By Uma Lerner, MD
Premenstrual Syndrome (PMS) is distressing for up to 20% of women of reproductive age. Premenstrual Dysphoric Disorder (PMDD) is more severe than PMS and affects 5-10% of women during their reproductive years. The term “PMDD” is reserved for cases meeting strictly defined criteria, mostly psychiatric, that lead to periodic interference with day-to-day activities and interpersonal relationships.
We now know that PMDD affects women at all stages of reproductive life (including teens). PMDD is not found during times when the menstrual cycle is suppressed, such as during pregnancy or breastfeeding or after menopause.
In PMDD, mood symptoms are severe and often overshadow physical symptoms. Emotional symptoms can include:
- mood swings,
- social withdrawal,
- difficulty focusing,
- trouble sleeping,
- appetite changes,
- a feeling of being overwhelmed, and
- lost productivity.
The emotional disturbances are significant enough to cause problems with daily life. For the diagnosis of PMDD, five or more of these symptoms recur monthly the week before menstruation starts and disappear a few days after the period begins for the majority of the reproductive years. For women with premenstrual dysphoric disorder, the symptoms can be as disabling as major depressive disorder. It has been estimated that each women with PMDD experiences almost 3,000 days of severe symptoms during her reproductive years.
Also, many women experience worsening of major depressive disorder and anxiety disorders in the days preceding their period. An estimated 40% of women who seek treatment for PMDD actually have a premenstrual worsening of an undiagnosed mood disorder rather than PMDD. Therefore, it is important to be carefully evaluated for the presence of an underlying mood disorder in order to develop the best treatment plan.
Because many of the symptoms of PMDD are the same as those experienced by women with other psychiatric disorders, the on-off nature of symptoms occurring during the time between ovulation and menstruation is the key to diagnosis. A symptom diary over a few menstrual cycles can be immensely helpful in making the right diagnosis. Anticipating times when you will be affected can be empowering in giving you knowledge of your body and options for managing life events and self-care.
Normal estrogen levels vary widely. Large differences are typical in a woman on different days, or between two women on the same day of their cycles. The actual measured level of estrogen doesn’t predict mood. Reproductive hormones, genetic predisposition, and psychological stress may all contribute to the experience of premenstrual symptoms. After searching for differences in circulating hormone levels between affected and unaffected women, experts have reached the conclusion that it is differing neuronal sensitivity to normal hormonal changes, rather than the levels of hormones themselves, that causes PMDD.
For some women, exercise and other lifestyle interventions can help with PMS or PMDD symptoms. Women with moderate PMS or PMDD may opt for seeking psychological treatments, such as cognitive behavioral therapy (CBT).

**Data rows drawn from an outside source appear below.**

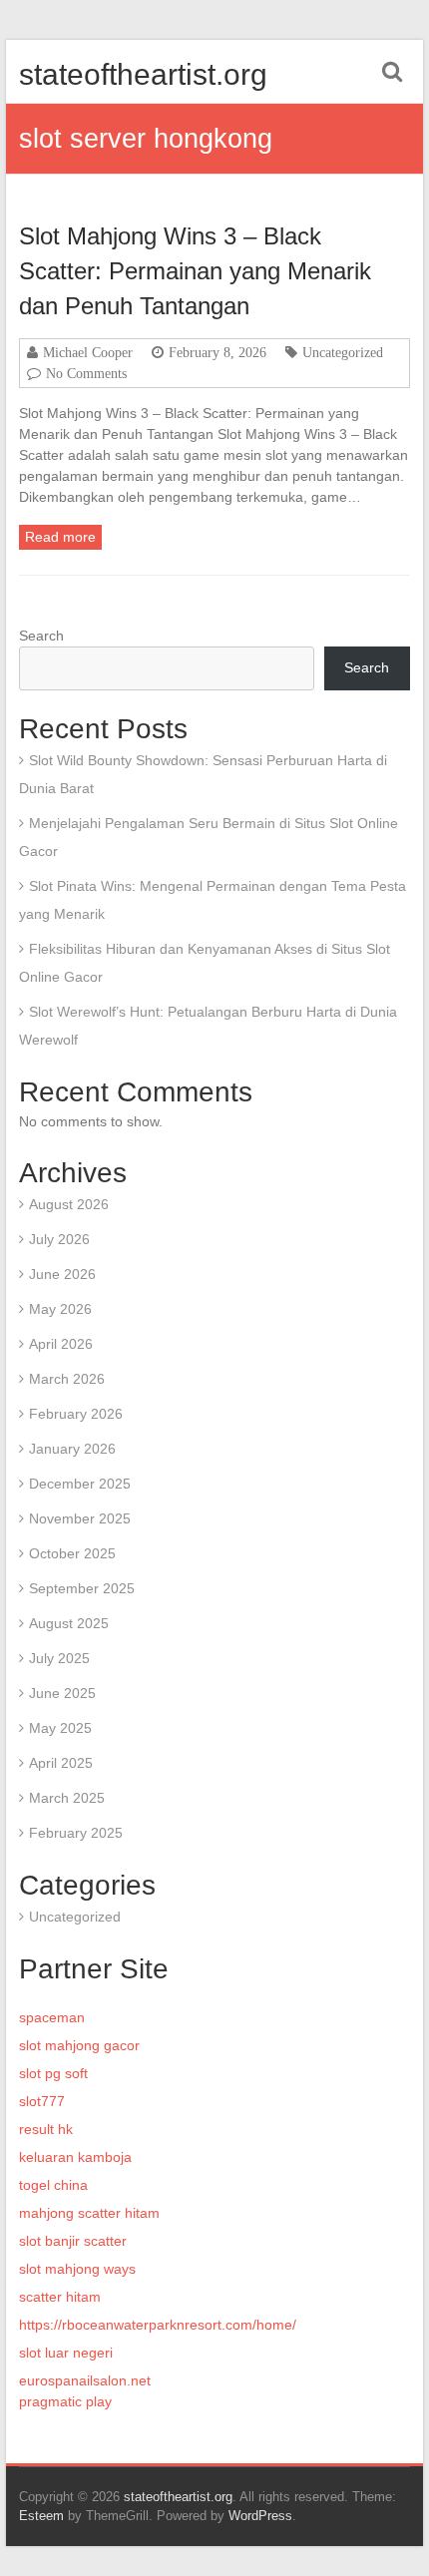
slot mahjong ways (77, 2269)
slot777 (42, 2101)
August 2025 (69, 1623)
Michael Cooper (88, 352)
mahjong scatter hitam (89, 2213)
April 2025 (61, 1763)
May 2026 (60, 1309)
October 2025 (72, 1553)
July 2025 (59, 1658)
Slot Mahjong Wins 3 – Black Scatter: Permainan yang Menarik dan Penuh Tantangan (195, 270)
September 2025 (82, 1588)
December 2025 (80, 1484)
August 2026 (69, 1204)
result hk (46, 2129)
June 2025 (62, 1693)
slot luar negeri (66, 2353)
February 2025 (76, 1833)
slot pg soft (53, 2073)
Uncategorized (342, 352)
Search (41, 636)
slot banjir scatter (73, 2241)
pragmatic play (65, 2401)
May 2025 (60, 1728)
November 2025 (80, 1518)
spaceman (52, 2017)
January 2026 (72, 1449)
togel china (53, 2185)
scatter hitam (60, 2297)
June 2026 (62, 1274)
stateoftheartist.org (143, 74)
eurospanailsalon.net (85, 2380)
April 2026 (61, 1344)
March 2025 (67, 1798)
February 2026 (76, 1414)
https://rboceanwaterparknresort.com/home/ (157, 2325)
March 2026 (67, 1379)
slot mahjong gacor (79, 2045)
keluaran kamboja (75, 2157)
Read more (60, 537)
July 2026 (59, 1239)
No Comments (86, 373)
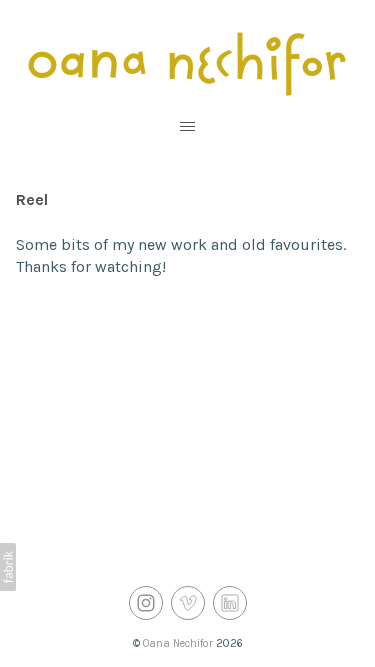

For those with severe PMDD, pharmacotherapy (medication) is often recommended. There are several studies of various antidepressants for PMDD. In most cases, antidepressants were used continuously, but in some other studies antidepressants were administered intermittently (only between ovulation and menstruation) or were even only used with the onset of PMS or PMDD symptoms.
Combined hormonal contraceptives have been found to be significantly helpful to women reporting PMDD. Studies have also looked at extended cycle birth control, where women take hormone pills continuously through the 28-day cycle, without a week of inactive pills. This may be an excellent first choice for premenstrual symptoms.
The use of hormonal contraceptives continuously has also been shown to be a useful strategy for women treated for depression who have premenstrual worsening of mood symptoms even on antidepressants. The addition of hormonal contraceptives often leads to a significant improvement in these symptoms without needing to increase antidepressant dosing.
In one study of the use of extended cycle birth control, 41–86% of women experienced an improvement in their PMDD symptoms. Nearly 2/3 of women in that study continued with the extended birth control regimen. Of the women who continued the regimen, 94% reported improvements in their quality of life.
In a review of four studies, which evaluated extended cycle birth control in managing PMDD, continuous hormone use showed an improvement in premenstrual symptoms ranging from 30% to 59% in controlled trials and 56% to 81% in an open-label study. This data indicates that continuous birth control may reduce the symptoms of PMDD and PMS, providing an option for women to manage the physical, psychological and behavioral symptoms and loss of work productivity related to PMDD.